The response must contain every line from the records below that has "agent".

# # # # # # #

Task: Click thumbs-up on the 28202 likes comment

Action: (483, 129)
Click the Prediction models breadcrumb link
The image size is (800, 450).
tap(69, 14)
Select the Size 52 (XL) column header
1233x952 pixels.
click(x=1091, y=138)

# # # # # # #

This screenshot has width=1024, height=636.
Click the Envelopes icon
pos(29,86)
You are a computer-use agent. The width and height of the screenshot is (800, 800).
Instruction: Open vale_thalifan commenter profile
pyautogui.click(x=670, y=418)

# # # # # # #

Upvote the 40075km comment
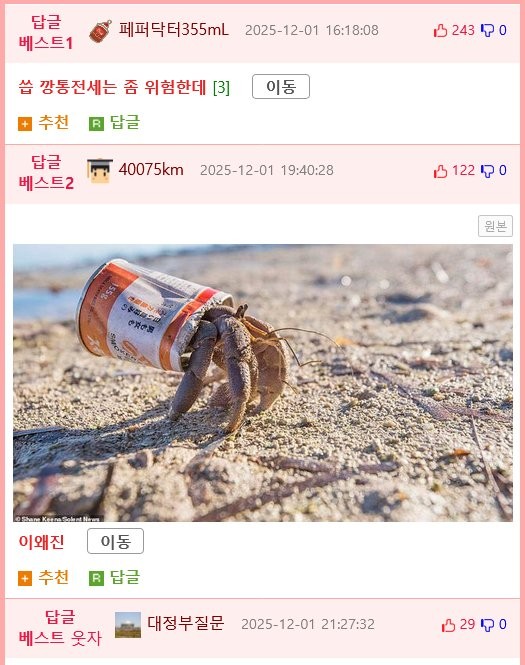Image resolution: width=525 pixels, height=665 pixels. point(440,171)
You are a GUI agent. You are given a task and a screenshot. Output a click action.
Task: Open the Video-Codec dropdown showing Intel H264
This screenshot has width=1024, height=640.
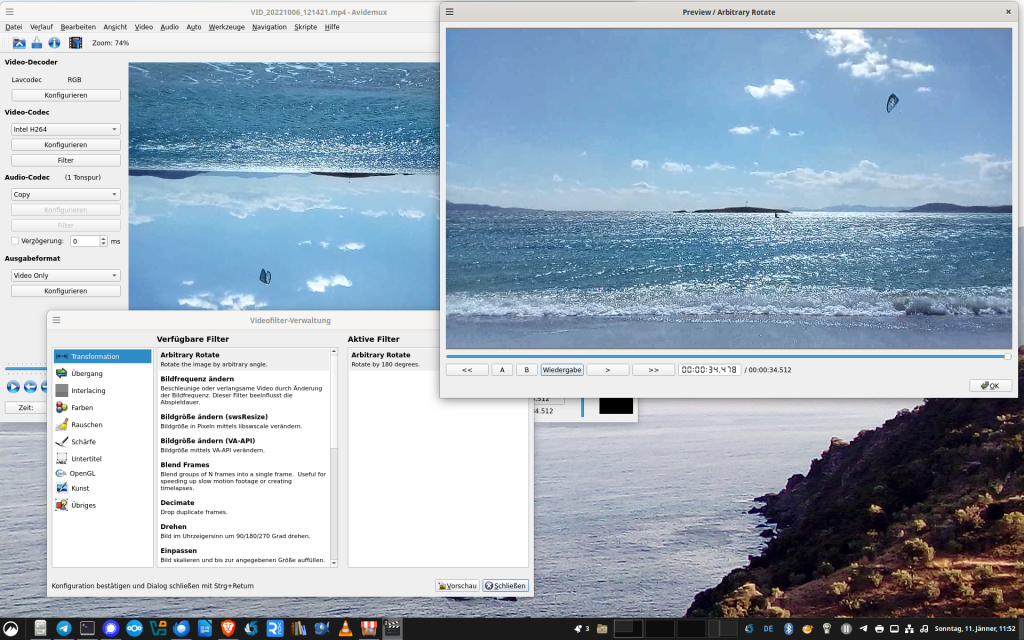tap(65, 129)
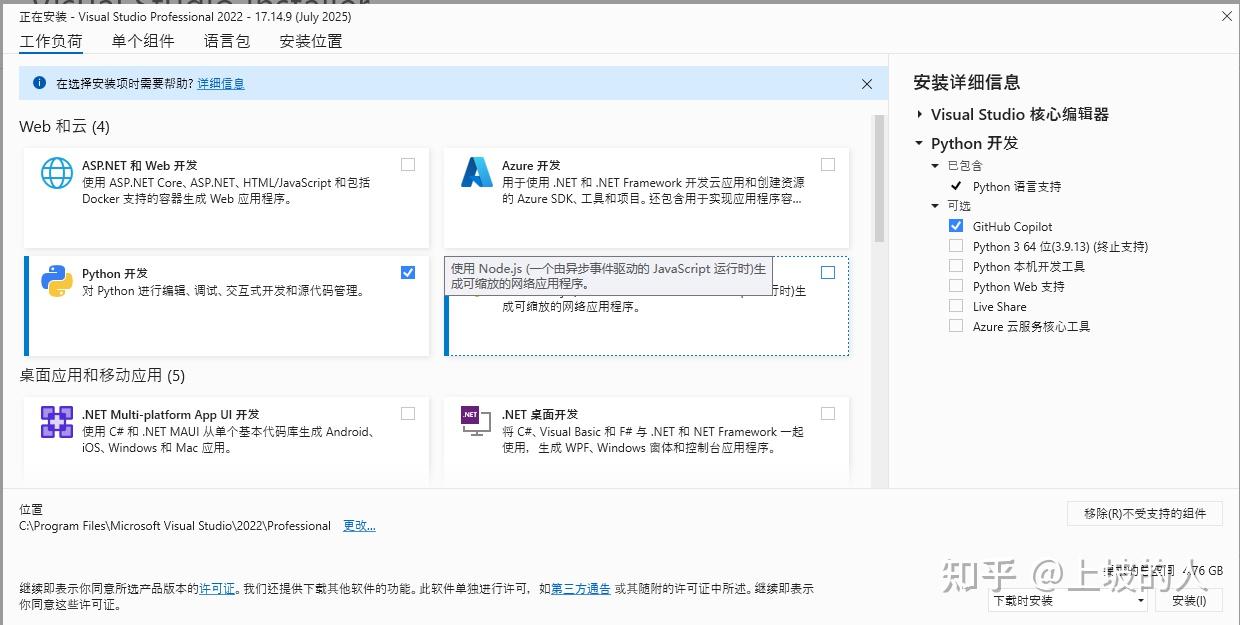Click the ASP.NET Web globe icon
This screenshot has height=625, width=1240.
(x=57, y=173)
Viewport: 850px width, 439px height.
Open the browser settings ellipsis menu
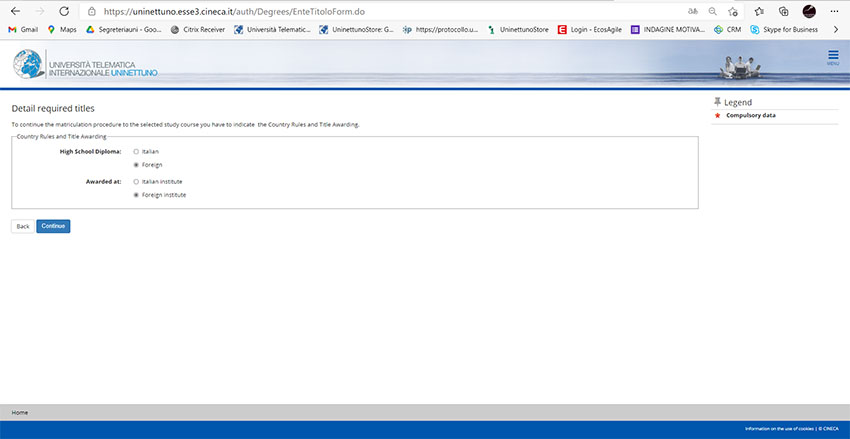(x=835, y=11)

# # # # # # #

### ANSWER AREA
You are a computer-use agent. The width and height of the screenshot is (800, 800).
You are a GUI agent. You are given a task and a screenshot. Output a click action.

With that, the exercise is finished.